=== Given problem 1 ===
List the court cases cited as authority in the Discussion paragraph of the Appeals Court opinion.
=== Given problem 2 ===
In the Appeals Court opinion, reproduce everything from "While the docket" down to "for summary judgment.".
=== Given problem 3 ===
According to the Appeals Court opinion, when was Lane elected president of the union's board?

COMMONWEALTH OF MASSACHUSETTS APPEALS COURT
Apr 2, 2020
97 Mass. App. Ct. 1108 (Mass. App. Ct. 2020)

Opinion

19-P-80

04-02-2020

Craig LANE v. ESSEX COUNTY CORRECTIONAL OFFICERS ASSOCIATION.


MEMORANDUM AND ORDER PURSUANT TO RULE 1:28

Craig Lane, the former president of the executive board (board) of the Essex County Correctional Officers Association (union), appeals from the dismissal of his complaint against the union. See Mass. R. Civ. P. 12 (b) (6), 365 Mass. 754 (1974). His complaint alleged that the union breached both its contract with him, and its implied covenant of good faith and fair dealing; he sought both damages and reinstatement as the union's president. We vacate the judgment dismissing the complaint.

While the docket reflects both the judge's order allowing the defendant's motion to dismiss and an entry of "summary judgment" for the defendants, the judge's memorandum of decision is clear that she decided the motion under rule 12, and did not convert the defendant's motion to dismiss to one for summary judgment.

Background. We summarize the facts as Lane alleged them in his complaint. The defendant union is an independent labor organization representing employees of the Essex County sheriff's department (department). Lane was elected to the position of president of the union's board in November, 2015. In or around April, 2016, Lane registered and declared his candidacy for the elected position of sheriff of Essex County. After Lane registered as a candidate for sheriff, the board removed him from his position on the board without prior notice and without due process pursuant to the contractual constitution and bylaws of the organization.

Discussion. We review an order allowing a motion to dismiss under Mass. R. Civ. P. 12 (b) (6) de novo, taking the allegations of the complaint as true and drawing all reasonable inferences in the plaintiff's favor. See Coghlin Elec. Contrs., Inc. v. Gilbane Bldg. Co., 472 Mass. 549, 553 (2015). To survive a motion to dismiss, the plaintiff must demonstrate a right to relief above the speculative level -- the pleadings must set forth factual "allegations plausibly suggesting (not merely consistent with) an entitlement to relief." Iannacchino v. Ford Motor Co., 451 Mass. 623, 636 (2008), quoting Bell Atl. Corp. v. Twombly, 550 U.S. 544, 557 (2007).

=== Supplied information ===
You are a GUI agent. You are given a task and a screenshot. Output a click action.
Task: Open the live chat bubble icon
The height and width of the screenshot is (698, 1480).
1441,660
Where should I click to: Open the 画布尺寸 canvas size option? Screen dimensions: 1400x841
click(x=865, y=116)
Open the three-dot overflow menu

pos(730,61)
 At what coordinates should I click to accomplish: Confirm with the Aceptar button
==
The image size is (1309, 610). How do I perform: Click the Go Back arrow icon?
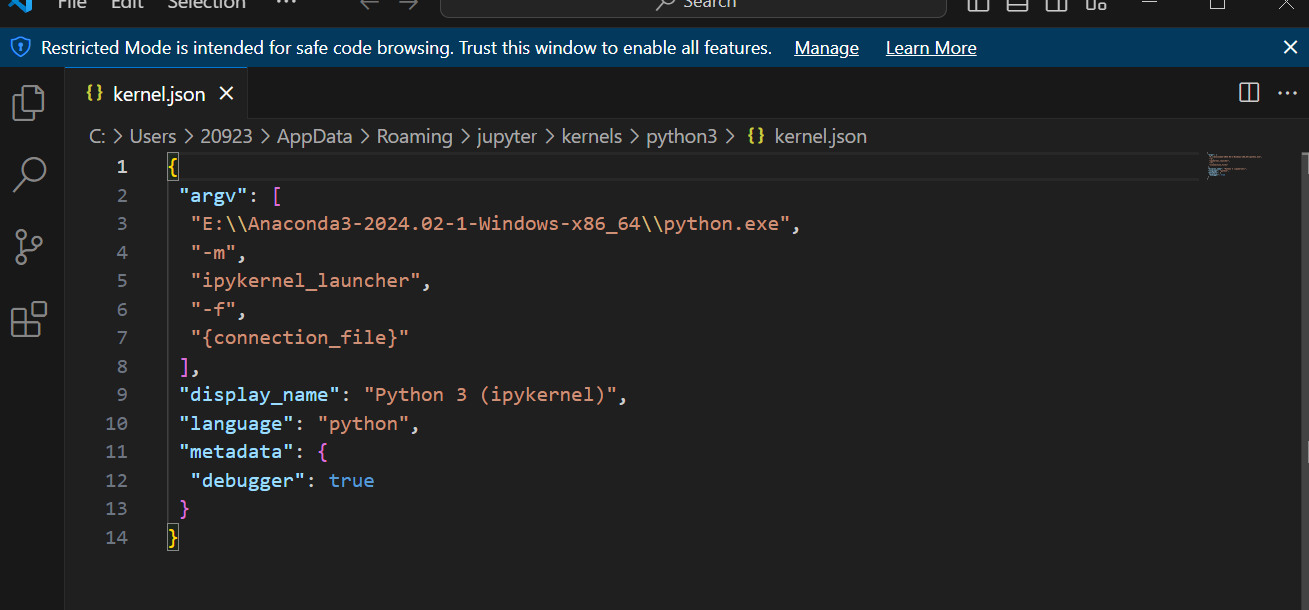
...
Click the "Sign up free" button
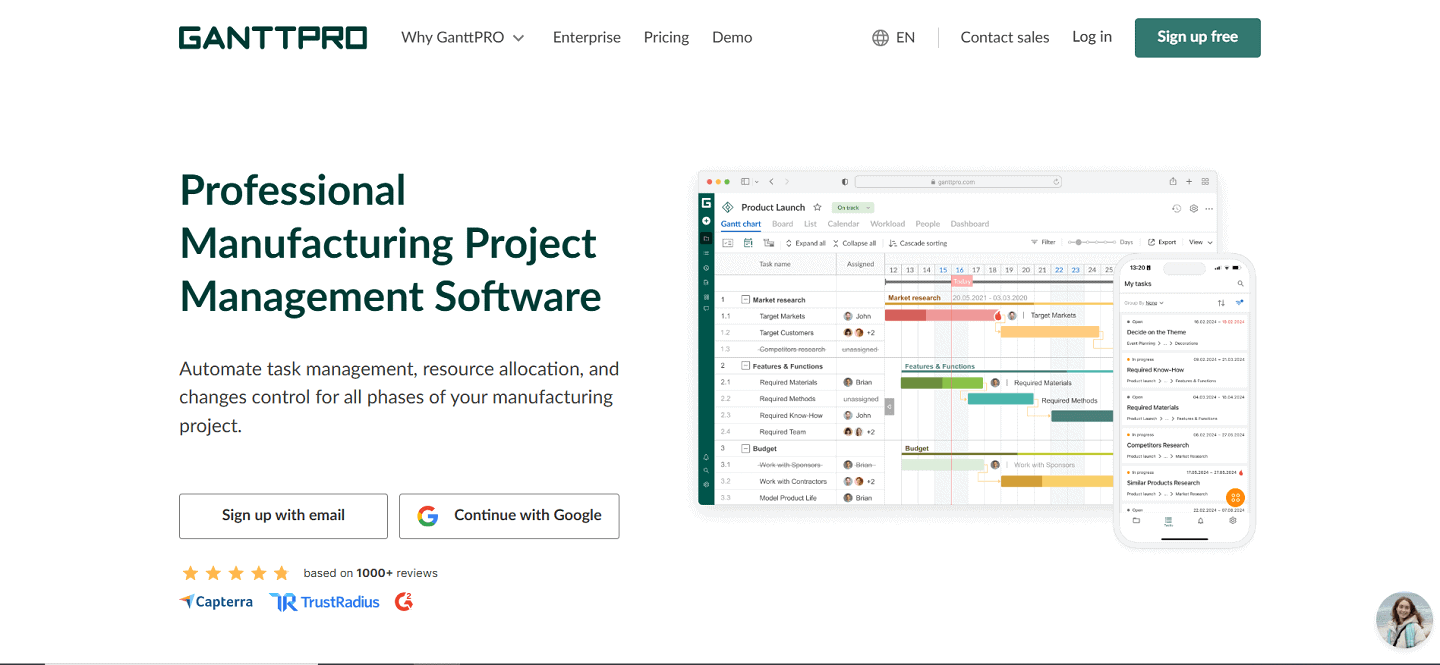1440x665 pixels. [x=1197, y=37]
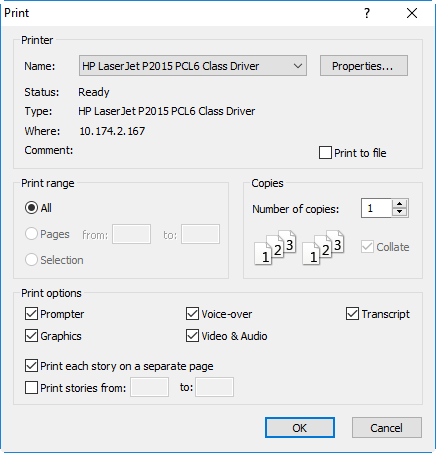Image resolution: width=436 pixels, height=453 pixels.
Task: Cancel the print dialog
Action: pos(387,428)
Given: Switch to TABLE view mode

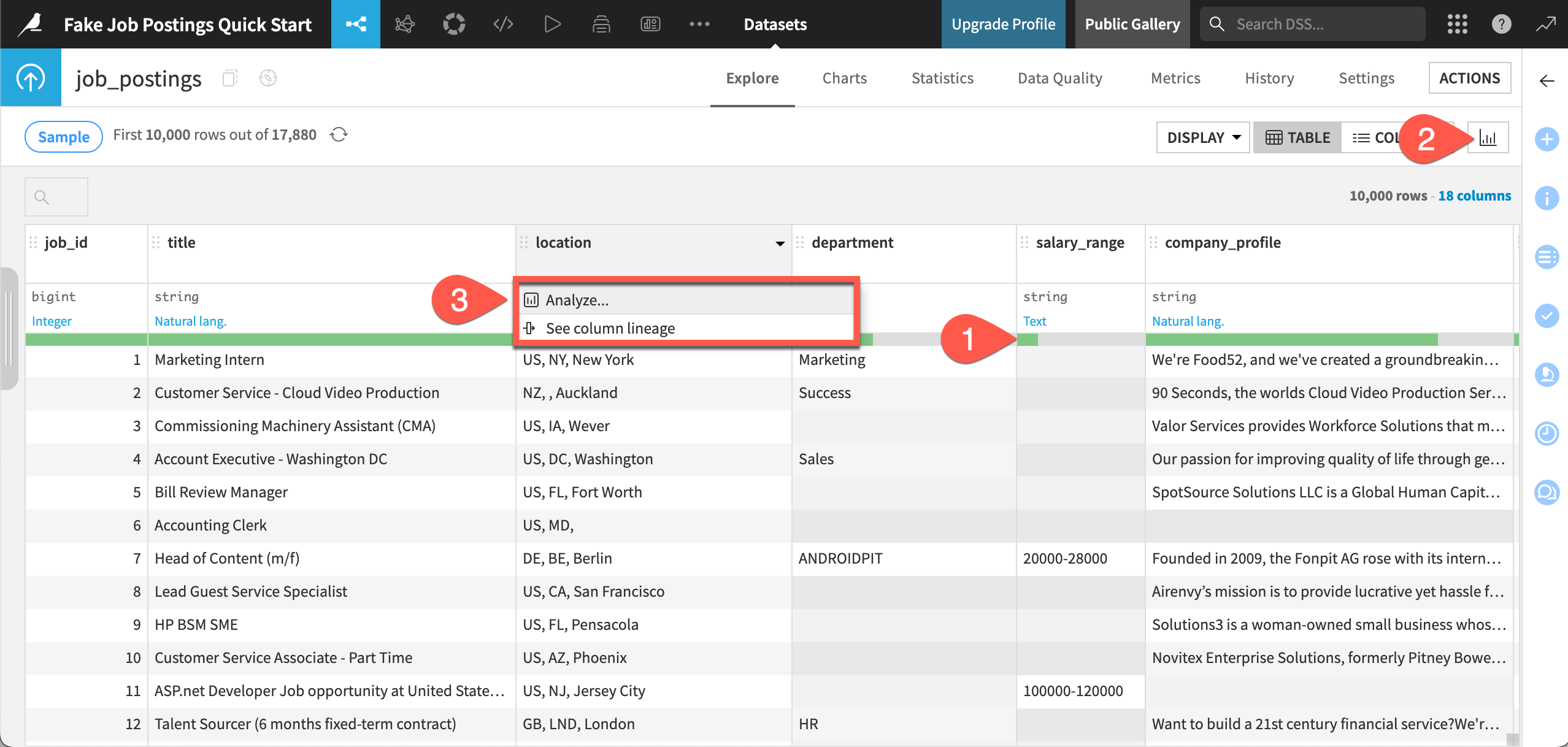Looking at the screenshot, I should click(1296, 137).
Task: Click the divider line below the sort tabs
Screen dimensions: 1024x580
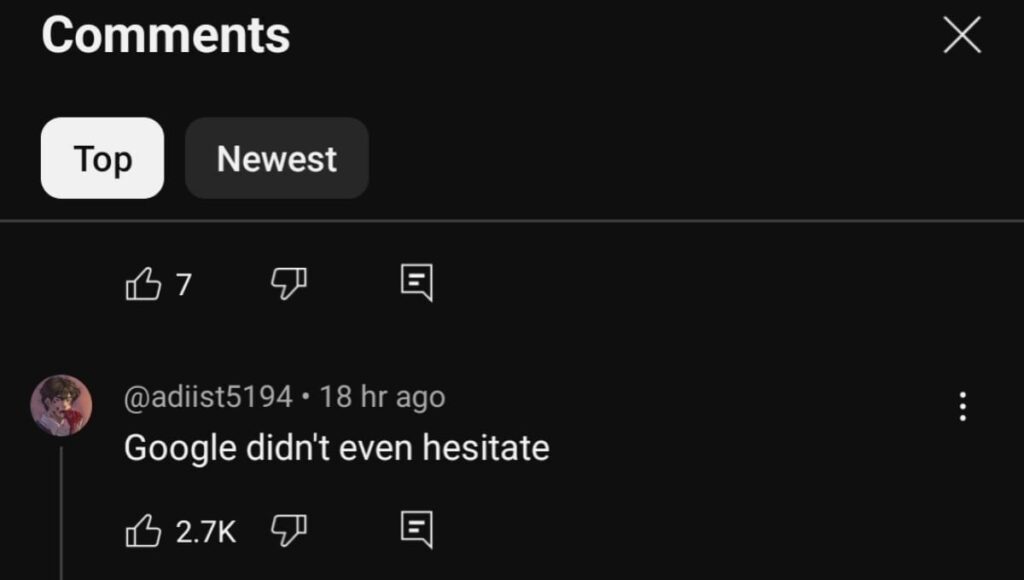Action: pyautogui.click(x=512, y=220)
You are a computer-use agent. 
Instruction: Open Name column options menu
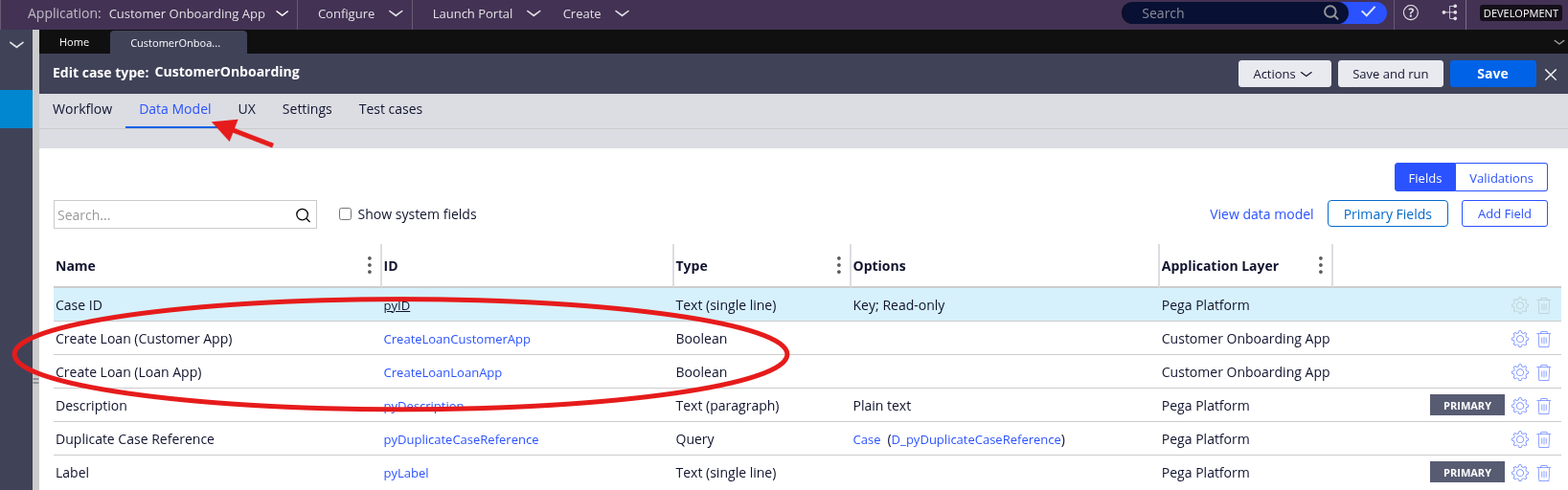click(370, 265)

=== Task response 1 ===
- Coghlin Elec. Contrs., Inc. v. Gilbane Bldg. Co., 472 Mass. 549, 553 (2015)
- Iannacchino v. Ford Motor Co., 451 Mass. 623, 636 (2008)
- Bell Atl. Corp. v. Twombly, 550 U.S. 544, 557 (2007)

=== Task response 2 ===
While the docket reflects both the judge's order allowing the defendant's motion to dismiss and an entry of "summary judgment" for the defendants, the judge's memorandum of decision is clear that she decided the motion under rule 12, and did not convert the defendant's motion to dismiss to one for summary judgment.

=== Task response 3 ===
November, 2015.